■ **Problem statement**: Find the string "handle" in the entries and copy each line that has it.
*** Material to process Section Begins ***
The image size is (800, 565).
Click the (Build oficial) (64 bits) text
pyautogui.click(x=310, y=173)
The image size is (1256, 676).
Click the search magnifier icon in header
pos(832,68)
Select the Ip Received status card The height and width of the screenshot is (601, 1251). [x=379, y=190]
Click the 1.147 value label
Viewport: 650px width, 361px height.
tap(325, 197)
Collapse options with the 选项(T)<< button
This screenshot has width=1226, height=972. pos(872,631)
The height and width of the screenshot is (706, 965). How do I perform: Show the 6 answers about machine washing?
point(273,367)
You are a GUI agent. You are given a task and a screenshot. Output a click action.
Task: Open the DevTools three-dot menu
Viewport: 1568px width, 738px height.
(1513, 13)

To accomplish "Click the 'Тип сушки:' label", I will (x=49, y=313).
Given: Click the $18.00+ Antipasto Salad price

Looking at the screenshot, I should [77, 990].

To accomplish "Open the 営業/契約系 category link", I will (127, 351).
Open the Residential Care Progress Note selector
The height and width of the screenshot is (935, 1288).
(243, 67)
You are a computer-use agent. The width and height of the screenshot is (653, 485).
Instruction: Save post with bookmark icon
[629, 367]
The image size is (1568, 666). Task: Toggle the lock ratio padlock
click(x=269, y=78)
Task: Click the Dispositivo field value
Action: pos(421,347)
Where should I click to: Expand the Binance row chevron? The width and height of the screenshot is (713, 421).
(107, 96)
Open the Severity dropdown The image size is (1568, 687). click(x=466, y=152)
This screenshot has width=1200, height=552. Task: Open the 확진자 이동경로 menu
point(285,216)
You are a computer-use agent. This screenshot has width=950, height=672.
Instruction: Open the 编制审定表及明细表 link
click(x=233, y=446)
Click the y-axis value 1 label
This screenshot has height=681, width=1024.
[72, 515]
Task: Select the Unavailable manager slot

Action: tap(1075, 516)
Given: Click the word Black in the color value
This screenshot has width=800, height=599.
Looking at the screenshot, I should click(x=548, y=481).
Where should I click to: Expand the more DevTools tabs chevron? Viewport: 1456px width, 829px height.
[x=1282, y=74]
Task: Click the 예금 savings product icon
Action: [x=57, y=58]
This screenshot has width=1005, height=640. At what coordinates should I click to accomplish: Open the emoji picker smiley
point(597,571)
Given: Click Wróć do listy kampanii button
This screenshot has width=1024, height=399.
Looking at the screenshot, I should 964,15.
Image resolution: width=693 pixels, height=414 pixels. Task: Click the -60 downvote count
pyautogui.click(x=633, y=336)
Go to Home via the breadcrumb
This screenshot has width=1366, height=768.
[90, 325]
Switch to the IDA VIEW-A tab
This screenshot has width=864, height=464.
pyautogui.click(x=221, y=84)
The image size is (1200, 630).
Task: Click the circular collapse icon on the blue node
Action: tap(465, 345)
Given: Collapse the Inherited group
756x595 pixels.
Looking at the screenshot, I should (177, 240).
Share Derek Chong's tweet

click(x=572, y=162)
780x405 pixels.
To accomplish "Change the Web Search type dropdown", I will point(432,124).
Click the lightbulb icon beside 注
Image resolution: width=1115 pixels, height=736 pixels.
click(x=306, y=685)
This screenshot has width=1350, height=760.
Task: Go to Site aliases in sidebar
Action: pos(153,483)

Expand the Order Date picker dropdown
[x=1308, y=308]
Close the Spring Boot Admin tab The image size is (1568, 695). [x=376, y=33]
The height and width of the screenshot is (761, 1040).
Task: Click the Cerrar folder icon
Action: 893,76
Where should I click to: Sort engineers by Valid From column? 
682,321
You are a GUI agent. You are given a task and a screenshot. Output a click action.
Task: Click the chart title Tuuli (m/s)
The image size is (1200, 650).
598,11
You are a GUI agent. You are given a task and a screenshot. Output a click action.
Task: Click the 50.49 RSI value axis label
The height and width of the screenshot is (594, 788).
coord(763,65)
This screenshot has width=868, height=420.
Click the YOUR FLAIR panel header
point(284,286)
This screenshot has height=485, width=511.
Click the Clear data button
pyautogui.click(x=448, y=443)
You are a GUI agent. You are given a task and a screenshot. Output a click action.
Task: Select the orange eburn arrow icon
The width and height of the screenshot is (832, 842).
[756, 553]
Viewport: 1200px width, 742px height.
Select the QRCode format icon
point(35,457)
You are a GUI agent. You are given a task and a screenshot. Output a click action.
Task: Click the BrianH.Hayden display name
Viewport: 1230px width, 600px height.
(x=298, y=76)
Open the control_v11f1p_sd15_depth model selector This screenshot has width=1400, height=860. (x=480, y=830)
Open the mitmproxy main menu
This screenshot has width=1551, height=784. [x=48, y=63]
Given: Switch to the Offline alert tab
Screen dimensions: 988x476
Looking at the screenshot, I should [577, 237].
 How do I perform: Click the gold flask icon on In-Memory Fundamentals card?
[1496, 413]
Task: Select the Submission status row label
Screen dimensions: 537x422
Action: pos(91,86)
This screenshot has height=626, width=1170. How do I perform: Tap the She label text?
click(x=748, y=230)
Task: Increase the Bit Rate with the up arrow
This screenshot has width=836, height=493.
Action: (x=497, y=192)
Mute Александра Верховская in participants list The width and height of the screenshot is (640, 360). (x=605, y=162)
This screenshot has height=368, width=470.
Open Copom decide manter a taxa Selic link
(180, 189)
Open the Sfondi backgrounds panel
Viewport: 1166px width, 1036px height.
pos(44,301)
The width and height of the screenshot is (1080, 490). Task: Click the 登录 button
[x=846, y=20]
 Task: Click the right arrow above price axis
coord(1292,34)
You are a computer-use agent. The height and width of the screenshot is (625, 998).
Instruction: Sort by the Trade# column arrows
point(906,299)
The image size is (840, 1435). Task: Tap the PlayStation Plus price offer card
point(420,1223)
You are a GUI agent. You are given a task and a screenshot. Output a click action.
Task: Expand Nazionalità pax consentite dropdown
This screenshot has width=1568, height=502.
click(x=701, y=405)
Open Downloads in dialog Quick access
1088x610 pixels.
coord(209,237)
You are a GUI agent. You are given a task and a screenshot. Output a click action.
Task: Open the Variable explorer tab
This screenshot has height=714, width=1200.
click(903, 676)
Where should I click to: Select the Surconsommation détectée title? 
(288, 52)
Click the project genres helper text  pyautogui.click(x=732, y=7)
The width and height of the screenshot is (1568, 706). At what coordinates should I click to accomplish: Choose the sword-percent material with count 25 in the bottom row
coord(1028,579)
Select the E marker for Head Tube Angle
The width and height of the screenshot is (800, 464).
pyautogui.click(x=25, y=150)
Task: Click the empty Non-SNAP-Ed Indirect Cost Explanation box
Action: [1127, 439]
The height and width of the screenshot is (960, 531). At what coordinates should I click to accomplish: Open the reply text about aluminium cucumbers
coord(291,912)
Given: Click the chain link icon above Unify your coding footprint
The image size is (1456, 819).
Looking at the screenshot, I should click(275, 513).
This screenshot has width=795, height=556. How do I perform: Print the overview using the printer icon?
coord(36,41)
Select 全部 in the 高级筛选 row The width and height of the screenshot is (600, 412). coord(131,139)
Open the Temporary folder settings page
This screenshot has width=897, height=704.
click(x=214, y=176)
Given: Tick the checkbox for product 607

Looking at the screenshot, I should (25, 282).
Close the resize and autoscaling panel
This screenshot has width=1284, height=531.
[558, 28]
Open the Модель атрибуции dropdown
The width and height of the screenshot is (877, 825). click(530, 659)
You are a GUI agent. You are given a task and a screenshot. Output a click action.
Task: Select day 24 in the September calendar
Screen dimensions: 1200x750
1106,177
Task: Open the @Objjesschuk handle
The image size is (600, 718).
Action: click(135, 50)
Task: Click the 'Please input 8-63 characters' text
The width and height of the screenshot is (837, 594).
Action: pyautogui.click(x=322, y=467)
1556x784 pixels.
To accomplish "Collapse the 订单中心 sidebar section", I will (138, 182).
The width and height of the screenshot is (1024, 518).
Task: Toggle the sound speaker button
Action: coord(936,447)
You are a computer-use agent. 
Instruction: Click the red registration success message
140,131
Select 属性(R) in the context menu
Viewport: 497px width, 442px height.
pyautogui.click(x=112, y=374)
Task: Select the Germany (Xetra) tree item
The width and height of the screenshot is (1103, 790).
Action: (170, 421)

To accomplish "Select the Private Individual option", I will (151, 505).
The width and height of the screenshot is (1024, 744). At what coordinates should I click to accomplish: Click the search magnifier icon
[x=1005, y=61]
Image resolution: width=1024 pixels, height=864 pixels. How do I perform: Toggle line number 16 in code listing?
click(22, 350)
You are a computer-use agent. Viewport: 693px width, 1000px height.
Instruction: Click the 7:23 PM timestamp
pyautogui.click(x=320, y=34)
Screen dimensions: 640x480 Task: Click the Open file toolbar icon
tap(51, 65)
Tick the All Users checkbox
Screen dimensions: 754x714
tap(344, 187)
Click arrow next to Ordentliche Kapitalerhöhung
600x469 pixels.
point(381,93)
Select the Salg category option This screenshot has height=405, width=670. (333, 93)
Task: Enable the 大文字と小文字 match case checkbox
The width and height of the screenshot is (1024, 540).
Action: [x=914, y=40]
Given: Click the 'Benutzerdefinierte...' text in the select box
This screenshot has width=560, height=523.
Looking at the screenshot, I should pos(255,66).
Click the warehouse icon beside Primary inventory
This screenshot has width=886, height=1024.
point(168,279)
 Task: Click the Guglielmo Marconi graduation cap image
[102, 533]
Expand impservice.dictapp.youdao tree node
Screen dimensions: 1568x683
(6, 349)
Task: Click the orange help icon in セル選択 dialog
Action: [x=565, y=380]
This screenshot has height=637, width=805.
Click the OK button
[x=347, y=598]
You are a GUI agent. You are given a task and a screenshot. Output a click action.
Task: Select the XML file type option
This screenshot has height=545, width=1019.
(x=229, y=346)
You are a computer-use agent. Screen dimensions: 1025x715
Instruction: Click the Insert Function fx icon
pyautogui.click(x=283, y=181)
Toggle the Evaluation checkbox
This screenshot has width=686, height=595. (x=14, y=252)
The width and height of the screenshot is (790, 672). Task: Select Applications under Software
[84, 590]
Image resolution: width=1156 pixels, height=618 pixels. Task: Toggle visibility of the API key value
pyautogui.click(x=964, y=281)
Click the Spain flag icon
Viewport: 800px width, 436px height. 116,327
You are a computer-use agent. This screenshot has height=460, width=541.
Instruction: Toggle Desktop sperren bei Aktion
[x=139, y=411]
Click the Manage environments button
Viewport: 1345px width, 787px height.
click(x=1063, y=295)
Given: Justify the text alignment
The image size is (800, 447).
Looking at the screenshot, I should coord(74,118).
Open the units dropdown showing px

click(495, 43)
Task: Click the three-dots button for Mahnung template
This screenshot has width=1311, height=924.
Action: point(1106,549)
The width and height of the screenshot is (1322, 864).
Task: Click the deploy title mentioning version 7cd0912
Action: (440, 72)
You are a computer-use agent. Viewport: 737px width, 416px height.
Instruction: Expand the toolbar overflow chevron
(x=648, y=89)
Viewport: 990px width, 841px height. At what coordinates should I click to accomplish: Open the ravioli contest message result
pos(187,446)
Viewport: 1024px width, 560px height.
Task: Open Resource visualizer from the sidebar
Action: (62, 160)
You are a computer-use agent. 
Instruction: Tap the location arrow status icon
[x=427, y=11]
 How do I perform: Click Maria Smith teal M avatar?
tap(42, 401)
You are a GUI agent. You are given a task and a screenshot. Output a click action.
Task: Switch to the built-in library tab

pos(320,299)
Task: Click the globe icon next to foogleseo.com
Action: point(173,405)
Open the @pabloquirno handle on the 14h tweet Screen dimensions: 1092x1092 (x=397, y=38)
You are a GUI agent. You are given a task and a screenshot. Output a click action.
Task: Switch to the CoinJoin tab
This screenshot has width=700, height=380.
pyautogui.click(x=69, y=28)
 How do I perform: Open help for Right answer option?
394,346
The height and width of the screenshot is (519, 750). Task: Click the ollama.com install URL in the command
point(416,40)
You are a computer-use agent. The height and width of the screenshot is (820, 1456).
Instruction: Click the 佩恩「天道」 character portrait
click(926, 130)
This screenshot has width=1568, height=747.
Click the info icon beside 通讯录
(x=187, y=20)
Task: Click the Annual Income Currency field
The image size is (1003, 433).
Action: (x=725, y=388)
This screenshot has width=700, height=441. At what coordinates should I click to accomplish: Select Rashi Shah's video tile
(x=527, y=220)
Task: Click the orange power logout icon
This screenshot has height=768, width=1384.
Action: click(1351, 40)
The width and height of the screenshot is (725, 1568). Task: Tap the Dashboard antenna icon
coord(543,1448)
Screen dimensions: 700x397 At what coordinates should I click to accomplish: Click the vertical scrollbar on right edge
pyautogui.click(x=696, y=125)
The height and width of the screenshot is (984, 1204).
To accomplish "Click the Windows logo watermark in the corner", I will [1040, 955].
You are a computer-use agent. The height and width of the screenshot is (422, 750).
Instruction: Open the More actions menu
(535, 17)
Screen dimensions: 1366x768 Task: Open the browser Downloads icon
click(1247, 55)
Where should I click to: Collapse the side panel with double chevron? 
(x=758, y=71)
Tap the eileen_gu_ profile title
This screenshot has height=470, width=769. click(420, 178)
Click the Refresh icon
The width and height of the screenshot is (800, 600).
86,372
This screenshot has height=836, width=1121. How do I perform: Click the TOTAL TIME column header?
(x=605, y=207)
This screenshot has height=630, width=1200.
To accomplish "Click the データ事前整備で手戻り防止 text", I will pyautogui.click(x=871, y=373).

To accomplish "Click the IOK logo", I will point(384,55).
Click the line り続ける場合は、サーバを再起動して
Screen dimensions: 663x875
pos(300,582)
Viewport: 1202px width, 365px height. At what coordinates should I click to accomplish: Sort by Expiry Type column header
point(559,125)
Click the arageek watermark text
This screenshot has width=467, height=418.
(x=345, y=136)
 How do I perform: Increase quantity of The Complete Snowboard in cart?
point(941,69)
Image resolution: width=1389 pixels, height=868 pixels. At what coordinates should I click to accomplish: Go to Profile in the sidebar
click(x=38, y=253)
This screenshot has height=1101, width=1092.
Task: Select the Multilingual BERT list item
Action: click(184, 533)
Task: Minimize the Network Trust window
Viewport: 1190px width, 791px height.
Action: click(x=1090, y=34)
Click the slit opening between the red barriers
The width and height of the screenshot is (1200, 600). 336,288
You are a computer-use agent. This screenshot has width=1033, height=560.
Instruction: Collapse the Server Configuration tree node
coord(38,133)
*** Material to process Section Ends ***
■ **Response area**:
Task: Open the @Objjesschuk handle
Open the @pabloquirno handle on the 14h tweet Screen dimensions: 1092x1092 (x=397, y=38)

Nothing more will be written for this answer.